I'm in the same boat with this, there is just some thing that is a little off about anthros that are based on an inanimate object.


----------



## Heliophobic (Dec 24, 2012)

VGmaster9 said:


> Has anyone ever seen pics of anthro planes lately? It seems to be a new trend that's going on in the furry community lately.



Didn't that shit start like last spring or something? Plus, I've only seen about two artists actually draw anthropomorphic planes.


----------



## Smelge (Dec 24, 2012)

This is dumb as shit.

Seriously, people into this crap need a smack up the side of the head with a nailbat.


----------



## Kazooie (Dec 24, 2012)

Smelge said:


> This is dumb as shit.
> 
> Seriously, people into this crap need a smack up the side of the head with a nailbat.


What makes it different from anthropomorphizing any other thing? It's all just weird semi-human fictional characters, in the end.


----------



## Fallowfox (Dec 24, 2012)

Kazooie said:


> What makes it different from anthropomorphizing any other thing? It's all just weird semi-human fictional characters, in the end.



Because animal people are completely normal. :v


----------



## Stratelier (Dec 24, 2012)

Fallowfox said:


> Looks like a seal.



Well there's not that much fundamental difference between air, water, outer space ... mostly density and barometric pressure of the medium.


----------



## BRN (Dec 24, 2012)

Offensive to everybody


----------



## Joey (Dec 24, 2012)

To each their own. I hate it, but it's not something so stupid that I can't see why anyone could possibly care about it. It just seems excessively... autistic.


----------



## Kazooie (Dec 24, 2012)

Stratadrake said:


> Well there's not that much fundamental difference between air, water, _*outer space*_ ... mostly density and barometric pressure of the medium.
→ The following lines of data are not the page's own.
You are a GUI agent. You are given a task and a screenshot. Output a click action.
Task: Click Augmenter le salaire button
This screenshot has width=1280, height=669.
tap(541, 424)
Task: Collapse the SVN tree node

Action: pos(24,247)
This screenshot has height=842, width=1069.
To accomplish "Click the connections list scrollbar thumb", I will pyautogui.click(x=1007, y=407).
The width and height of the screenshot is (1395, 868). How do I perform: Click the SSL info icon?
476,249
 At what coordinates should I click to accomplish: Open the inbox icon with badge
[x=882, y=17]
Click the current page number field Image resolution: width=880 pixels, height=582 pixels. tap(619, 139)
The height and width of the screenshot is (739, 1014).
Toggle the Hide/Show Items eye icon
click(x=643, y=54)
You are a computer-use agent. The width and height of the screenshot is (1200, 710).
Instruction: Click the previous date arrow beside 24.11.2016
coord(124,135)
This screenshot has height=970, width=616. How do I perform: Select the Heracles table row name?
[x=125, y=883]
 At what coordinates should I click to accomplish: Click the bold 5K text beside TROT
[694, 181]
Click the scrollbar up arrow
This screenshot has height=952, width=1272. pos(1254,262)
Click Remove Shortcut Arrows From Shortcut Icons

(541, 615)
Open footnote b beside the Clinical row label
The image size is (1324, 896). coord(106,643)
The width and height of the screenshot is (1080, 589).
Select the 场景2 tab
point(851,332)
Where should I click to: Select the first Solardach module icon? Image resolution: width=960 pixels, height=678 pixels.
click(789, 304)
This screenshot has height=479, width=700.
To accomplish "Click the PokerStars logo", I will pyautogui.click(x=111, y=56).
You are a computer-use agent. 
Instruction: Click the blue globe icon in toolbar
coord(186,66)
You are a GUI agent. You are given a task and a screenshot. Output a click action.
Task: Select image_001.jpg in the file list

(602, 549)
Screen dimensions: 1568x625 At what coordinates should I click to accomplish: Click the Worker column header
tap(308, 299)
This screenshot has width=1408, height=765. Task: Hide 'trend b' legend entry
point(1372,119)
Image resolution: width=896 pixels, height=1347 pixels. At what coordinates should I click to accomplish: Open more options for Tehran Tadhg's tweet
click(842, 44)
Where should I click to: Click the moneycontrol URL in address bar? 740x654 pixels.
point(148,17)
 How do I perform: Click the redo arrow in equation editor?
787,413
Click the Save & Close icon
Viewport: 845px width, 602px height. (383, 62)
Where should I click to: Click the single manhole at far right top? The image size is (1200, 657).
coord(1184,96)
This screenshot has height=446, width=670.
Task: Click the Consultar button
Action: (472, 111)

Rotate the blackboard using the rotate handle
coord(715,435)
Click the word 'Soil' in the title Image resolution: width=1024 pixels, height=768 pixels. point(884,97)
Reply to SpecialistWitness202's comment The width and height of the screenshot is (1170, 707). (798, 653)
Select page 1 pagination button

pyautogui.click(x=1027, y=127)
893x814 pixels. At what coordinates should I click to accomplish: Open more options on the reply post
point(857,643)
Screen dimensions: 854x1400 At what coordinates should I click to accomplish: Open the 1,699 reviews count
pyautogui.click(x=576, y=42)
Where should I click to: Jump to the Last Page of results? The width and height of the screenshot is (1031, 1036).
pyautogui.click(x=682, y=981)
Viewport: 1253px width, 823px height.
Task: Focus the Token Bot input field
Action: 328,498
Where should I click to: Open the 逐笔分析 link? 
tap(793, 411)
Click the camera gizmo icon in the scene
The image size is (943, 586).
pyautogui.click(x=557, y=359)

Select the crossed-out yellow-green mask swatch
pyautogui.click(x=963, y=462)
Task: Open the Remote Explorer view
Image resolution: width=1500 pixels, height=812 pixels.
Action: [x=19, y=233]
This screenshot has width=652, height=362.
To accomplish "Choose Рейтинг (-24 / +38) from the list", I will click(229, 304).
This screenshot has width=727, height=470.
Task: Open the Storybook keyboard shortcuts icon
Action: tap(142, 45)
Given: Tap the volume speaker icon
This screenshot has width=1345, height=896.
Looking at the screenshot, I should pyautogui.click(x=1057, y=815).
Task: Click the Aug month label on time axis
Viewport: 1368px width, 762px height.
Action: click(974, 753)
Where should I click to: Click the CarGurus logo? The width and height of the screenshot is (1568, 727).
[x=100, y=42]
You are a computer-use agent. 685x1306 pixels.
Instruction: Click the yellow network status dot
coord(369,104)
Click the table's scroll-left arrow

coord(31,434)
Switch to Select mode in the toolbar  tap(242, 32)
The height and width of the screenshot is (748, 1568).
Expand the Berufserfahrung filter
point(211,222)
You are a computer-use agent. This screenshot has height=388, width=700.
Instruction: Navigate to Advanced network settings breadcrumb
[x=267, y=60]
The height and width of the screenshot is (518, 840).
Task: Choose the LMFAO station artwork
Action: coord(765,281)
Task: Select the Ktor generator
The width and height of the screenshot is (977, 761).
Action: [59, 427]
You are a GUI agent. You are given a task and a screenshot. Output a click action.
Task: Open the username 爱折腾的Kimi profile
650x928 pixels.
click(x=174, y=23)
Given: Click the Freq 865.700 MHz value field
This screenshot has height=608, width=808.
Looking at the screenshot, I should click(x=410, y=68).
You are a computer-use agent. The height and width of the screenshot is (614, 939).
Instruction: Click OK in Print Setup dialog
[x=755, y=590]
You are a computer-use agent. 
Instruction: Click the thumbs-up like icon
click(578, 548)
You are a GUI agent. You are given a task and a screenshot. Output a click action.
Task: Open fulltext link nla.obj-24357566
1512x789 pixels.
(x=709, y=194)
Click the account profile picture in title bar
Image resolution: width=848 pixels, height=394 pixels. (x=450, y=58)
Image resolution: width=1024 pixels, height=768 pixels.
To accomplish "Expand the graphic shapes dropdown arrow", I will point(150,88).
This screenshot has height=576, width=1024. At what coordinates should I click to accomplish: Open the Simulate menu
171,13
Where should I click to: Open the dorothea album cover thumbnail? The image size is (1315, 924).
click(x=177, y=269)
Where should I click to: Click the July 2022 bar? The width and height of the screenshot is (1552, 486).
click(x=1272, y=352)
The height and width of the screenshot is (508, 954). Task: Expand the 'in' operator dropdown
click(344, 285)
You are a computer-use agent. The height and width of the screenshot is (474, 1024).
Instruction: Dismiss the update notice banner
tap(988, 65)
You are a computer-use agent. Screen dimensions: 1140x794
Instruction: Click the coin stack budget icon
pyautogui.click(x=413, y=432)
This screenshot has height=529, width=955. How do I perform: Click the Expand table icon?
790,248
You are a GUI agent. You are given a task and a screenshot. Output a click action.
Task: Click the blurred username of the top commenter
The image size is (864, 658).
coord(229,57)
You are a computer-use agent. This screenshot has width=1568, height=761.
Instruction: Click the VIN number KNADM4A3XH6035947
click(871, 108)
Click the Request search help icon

Gonna have to disagree with that last one. You can pretty much toss any design (cube spaceships, hell yeah) you want into space as aerodynamics don't apply.

e:


SIX said:


> Offensive to everybody


Ahahahaha, oh god I can't stop laughing.


----------



## Kazooie (Dec 24, 2012)

Sylvester Fox said:


> To each their own. I hate it, but it's not something so stupid that I can't see why anyone could possibly care about it. It just seems excessively... autistic.


You think you know excessive autism? Heh, let me show you excessive autism.


----------



## Smelge (Dec 24, 2012)

Kazooie said:


> What makes it different from anthropomorphizing any other thing? It's all just weird semi-human fictional characters, in the end.



Because it's an inanimate object. It doesn't live or breathe or anything.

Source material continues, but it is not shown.